Asked why he didn't call the police from the park with the Good Samaritan's phone, he replied: "You know what, these people that were chasing me were only 100 yards away. I've just gone through an absolute traumatic ordeal and all I could think of was just getting to safety."
Honolulu Police are investigating the incident as a second-degree robbery. They’re hoping surveillance video will provide them with additional information.
Allenby’s caddy, Mick Middlemo, said Allenby disappeared just as their group was preparing to leave the bar.
“I have no doubt that something was put in one of his drinks,” Middlemo said.
In a previous interview with ABC News, Middlemo related the sequence of events from the previous night.
"At 10:30 I left to go to another bar, and he was going to be 10 minutes behind me with another one of his friends," Middlemo said Saturday. "[The friend] went to get another beer and then when he came out, Robert was gone.”
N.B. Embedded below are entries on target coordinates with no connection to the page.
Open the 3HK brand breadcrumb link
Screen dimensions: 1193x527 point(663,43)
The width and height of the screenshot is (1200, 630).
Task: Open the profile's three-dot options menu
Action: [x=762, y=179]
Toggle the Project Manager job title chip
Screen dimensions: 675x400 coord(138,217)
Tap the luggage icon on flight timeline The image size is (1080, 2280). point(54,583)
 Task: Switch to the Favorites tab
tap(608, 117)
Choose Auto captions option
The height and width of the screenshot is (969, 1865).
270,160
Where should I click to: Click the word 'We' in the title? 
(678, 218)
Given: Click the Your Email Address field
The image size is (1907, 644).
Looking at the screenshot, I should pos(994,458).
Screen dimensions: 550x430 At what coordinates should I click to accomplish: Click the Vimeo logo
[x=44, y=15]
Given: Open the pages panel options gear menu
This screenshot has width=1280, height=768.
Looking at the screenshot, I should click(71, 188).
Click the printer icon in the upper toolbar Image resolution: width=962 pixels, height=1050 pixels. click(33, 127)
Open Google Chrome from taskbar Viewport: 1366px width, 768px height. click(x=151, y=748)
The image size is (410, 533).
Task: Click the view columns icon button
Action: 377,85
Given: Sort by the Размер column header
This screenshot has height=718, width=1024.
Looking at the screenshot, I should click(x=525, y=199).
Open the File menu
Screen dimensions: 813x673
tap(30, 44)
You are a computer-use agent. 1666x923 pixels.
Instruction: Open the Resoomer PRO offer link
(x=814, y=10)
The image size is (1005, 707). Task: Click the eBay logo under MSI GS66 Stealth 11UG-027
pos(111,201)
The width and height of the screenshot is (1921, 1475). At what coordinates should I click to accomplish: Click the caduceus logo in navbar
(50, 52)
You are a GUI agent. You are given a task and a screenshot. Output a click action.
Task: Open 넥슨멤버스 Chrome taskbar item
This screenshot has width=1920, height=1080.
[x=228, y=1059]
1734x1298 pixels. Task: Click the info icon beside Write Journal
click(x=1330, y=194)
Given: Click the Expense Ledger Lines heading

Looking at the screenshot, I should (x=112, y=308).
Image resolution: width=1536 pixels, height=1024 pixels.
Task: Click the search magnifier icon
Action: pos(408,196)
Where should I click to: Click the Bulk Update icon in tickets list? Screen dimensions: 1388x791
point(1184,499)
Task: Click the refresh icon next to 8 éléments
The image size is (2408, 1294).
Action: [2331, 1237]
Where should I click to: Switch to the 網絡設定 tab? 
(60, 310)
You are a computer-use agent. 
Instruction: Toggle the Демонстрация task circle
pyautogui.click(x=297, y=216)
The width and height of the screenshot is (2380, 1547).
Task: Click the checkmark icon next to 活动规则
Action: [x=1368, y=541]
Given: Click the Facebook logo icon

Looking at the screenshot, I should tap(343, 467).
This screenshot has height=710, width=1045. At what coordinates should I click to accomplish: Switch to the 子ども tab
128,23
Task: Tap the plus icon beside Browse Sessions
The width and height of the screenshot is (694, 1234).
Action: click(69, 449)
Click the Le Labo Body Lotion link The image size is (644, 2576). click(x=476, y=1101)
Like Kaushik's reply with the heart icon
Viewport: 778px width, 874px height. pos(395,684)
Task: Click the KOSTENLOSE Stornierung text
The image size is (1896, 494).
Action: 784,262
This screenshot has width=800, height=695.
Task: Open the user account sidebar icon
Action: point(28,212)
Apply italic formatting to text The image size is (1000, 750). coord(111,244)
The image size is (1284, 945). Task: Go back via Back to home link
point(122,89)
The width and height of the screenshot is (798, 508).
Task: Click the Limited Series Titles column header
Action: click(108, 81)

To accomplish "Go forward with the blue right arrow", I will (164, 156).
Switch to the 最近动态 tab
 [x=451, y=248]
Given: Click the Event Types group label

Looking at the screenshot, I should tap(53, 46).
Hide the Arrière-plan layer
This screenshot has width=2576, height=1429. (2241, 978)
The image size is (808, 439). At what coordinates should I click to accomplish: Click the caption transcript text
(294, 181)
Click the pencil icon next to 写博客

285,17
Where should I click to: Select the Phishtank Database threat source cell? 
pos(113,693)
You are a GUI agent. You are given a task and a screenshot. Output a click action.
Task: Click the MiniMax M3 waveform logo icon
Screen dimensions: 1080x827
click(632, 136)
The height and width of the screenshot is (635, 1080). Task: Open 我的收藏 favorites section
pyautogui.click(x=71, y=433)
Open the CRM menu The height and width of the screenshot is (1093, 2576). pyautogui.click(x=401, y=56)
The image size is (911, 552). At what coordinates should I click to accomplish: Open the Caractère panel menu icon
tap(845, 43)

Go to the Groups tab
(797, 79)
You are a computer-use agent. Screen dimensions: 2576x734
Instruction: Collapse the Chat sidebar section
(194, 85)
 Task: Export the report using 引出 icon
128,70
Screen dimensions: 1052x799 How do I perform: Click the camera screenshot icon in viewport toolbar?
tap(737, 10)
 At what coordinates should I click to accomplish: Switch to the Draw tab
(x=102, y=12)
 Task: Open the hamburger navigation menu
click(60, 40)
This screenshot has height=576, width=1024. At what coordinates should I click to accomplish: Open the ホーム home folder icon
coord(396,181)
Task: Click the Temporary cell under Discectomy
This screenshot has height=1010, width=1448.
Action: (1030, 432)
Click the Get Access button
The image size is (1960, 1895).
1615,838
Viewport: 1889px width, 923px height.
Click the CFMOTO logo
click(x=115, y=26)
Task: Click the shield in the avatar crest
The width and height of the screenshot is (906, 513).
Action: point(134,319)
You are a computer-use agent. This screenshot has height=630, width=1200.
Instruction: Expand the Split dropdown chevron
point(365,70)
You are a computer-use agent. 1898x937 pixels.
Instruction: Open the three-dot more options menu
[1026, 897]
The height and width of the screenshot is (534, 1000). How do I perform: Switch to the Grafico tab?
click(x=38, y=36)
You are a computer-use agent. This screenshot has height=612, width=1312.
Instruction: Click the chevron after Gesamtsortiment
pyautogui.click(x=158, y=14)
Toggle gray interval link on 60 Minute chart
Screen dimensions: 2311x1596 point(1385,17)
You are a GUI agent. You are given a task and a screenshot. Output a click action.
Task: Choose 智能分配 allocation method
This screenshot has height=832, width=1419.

Allenby says he has since seen surveillance video that shows him walking away from the bar with a group of strangers.
According to the Golf Channel, Allenby didn’t go the hospital, but was treated for his injuries when he returned to his hotel.
Middlemo said Allenby was “a bit sore.”
Allenby says he feels "fortunate" to have survived and hopes "something will come about" from the police investigation.
"We know that someone's used my credit card downtown. They're obviously not very smart so you know hopefully we'll get to the bottom of it," he said.
Because he is well-known, Allenby says he always taken precautions when he goes out.
"You know it's something like this. You never know if something could go wrong. But if you were to see the place that I was in, you would think that there's no way that this could happen there,” he said. “And this was a very classy establishment.”
ABC News' Emily Shapiro contributed to this story.